WHAT THE EXERCISE ASKS: Set down, exactly as written, the lines from the line holding "You are a computer-use" to the end of the data, inclusive, skipping any pictures.

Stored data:

________________

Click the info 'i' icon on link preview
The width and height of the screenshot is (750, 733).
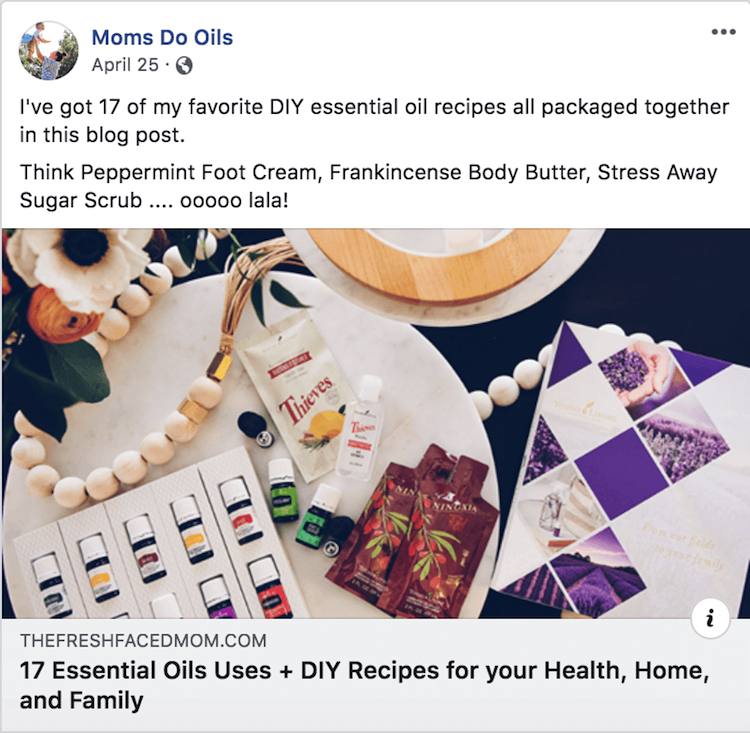coord(710,618)
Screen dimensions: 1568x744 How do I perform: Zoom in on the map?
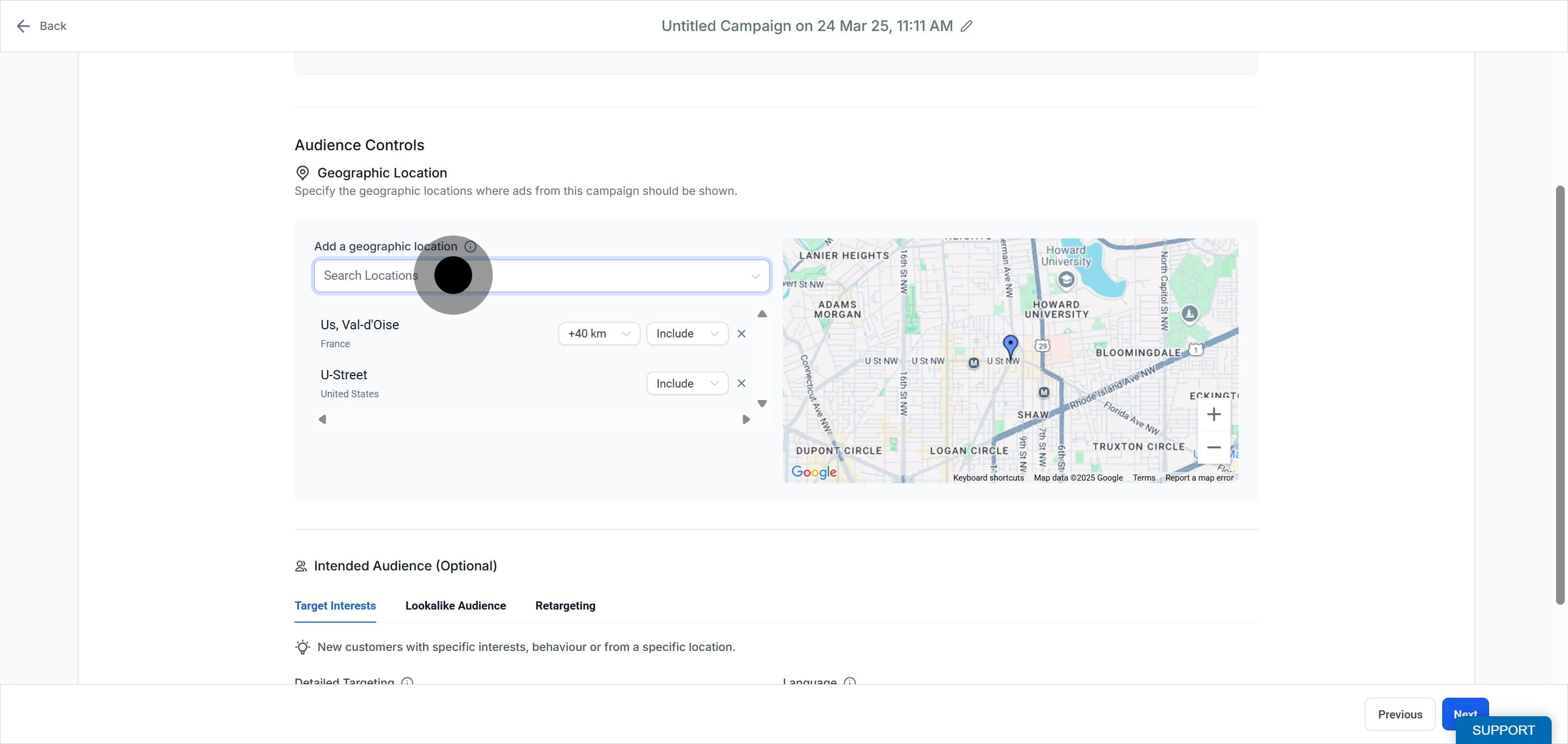(1214, 414)
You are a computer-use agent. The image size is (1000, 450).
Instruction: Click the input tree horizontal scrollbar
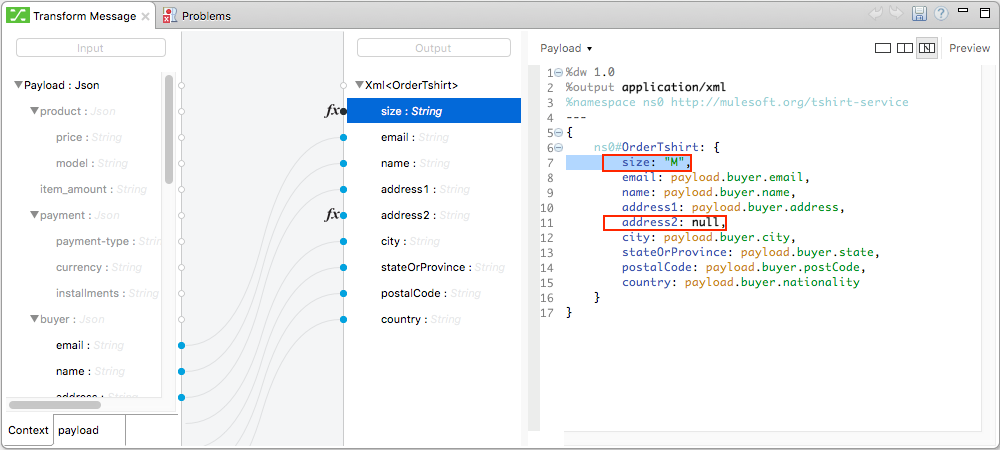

________________

WRITTEN SOLUTION:
You are a computer-use agent. The image size is (1000, 450).
Instruction: Click the input tree horizontal scrollbar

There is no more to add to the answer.